Monsieur le Président, vous ne voulez pas le dire tout haut, parce que Madame la Führer Merkel vous menace depuis le Quatrième Reich qu’elle a désormais établi. Je n’exagère pas, je vous le dis, ce sont les termes du Financial Times- un journal d’extrême-gauche comme tout le monde sait. Nous vivons une Troisième guerre mondiale, je le répète, et ce n’est pas une idée à moi, elle est partagée par des gens qui ont fait des études et soutenu des thèses de doctorat, enseigné dans diverses universités, voyagé à travers le monde et beaucoup lu, qui parlent différentes langues et ont déjà connu plusieurs crises et phases de redressement.
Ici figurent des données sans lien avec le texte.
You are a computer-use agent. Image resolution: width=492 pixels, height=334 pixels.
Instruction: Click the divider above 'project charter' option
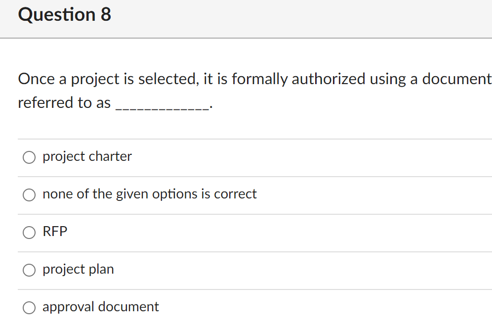tap(247, 139)
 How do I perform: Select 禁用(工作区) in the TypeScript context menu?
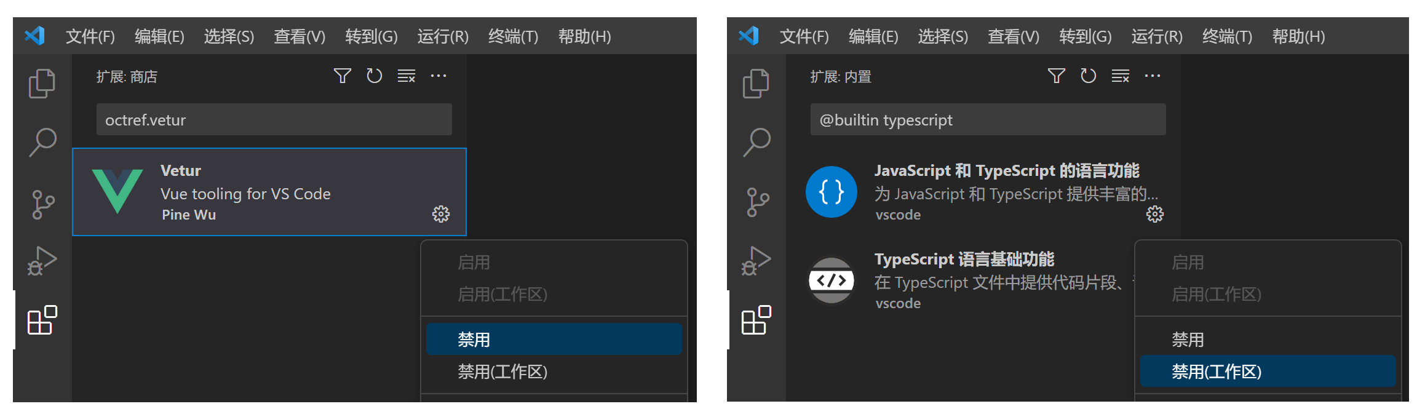pyautogui.click(x=1267, y=371)
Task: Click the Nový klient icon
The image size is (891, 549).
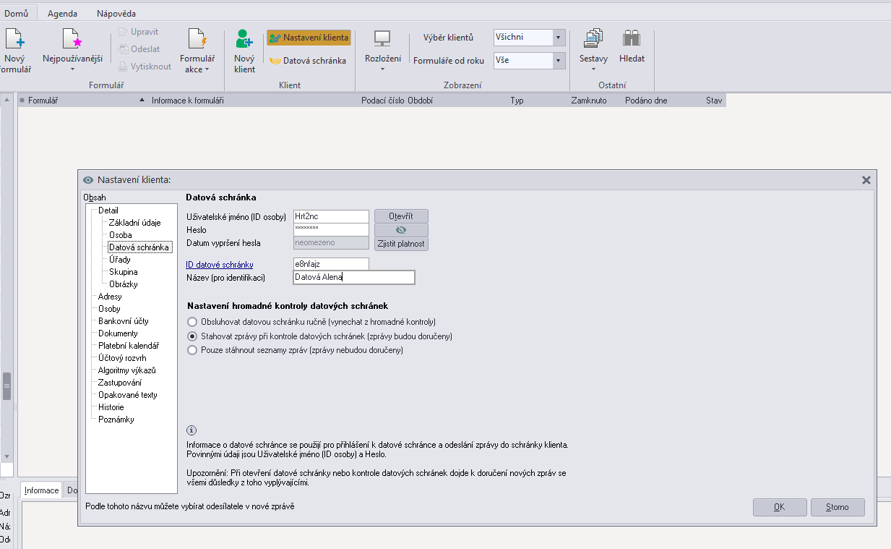Action: [x=244, y=40]
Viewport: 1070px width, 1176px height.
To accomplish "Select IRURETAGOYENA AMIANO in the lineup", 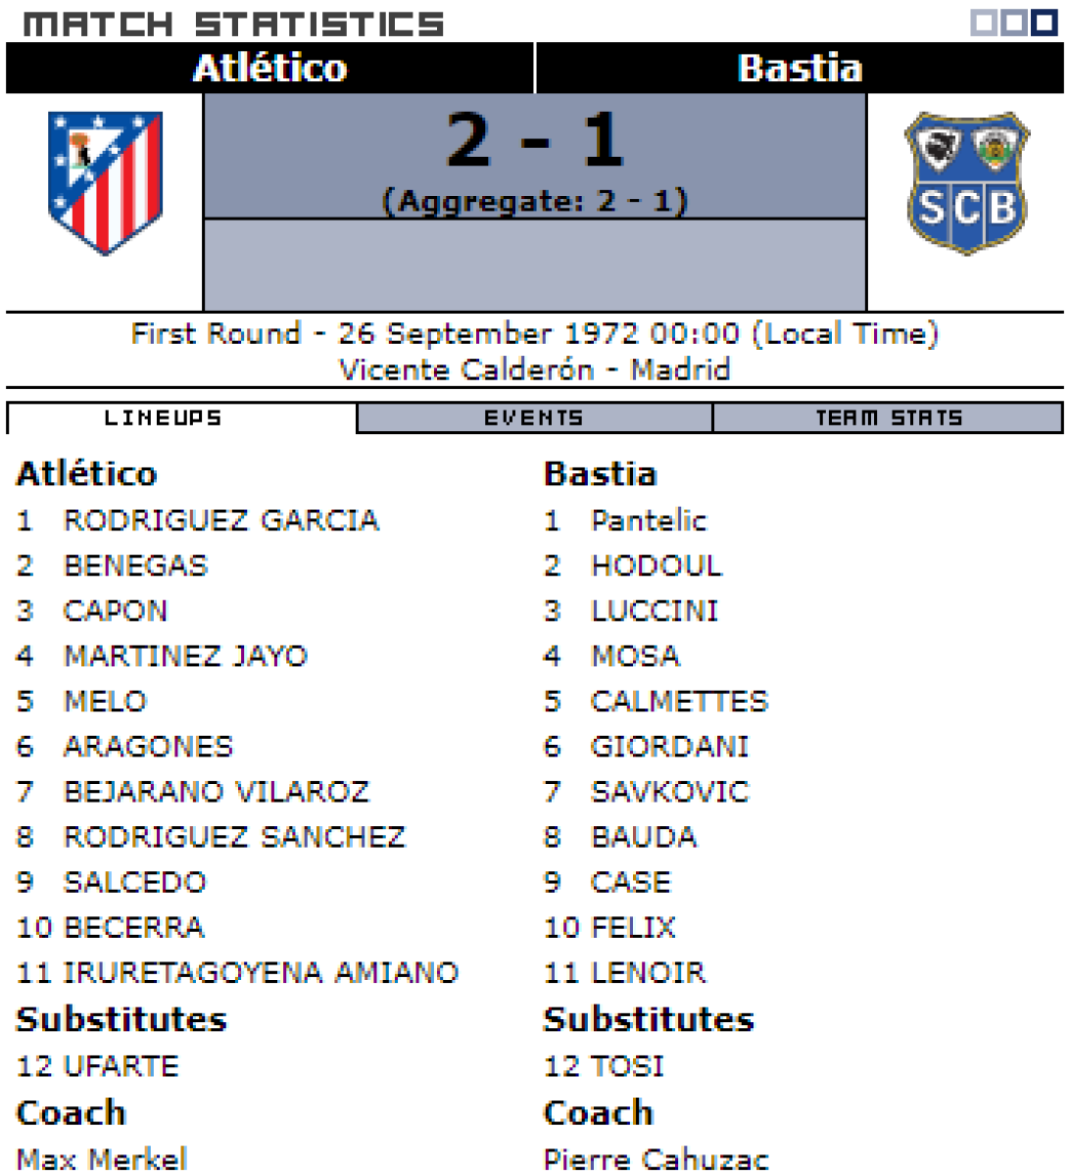I will tap(261, 972).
Et d’ailleurs certains aiment même le sport.
 
Ces gens voient eux aussi que vous avez ouvert chez nous une première phase de décisions financières qui ont étranglé notre économie et que vous poursuivez votre programme pour nous plonger dans le choc, la peur et l’angoisse. Je ne vous souhaite qu’une chose: qu’un jour, la société entre en rébellion, que nous descendions tous dans la rue pour nous emparer du pouvoir politique, réclamer une Assemblée constituante et organiser un référendum sur notre nouvelle Constitution, dissoudre les partis politiques existants et les obliger à une refondation afin qu’ils fassent de la politique et non de l’idéologie économique. Je souhaite l’instauration d’élections réellement démocratiques et notre sortie de la devise allemande (également appelée euro) ainsi qu l’établissement d’accords bilatéraux avec les pays importants et la reprise de l’investissement dans la formation et la recherche. Tout cela aura lieu, il suffira d’une mèche et la société entière s’embrasera. Quand cela se produira et que nous prendrons d’assaut votre castel de la Moncloa, vous serez, je l’espère, déjà sur la route de l’exil à Berlin. Ou il vous en cuira. Fortement.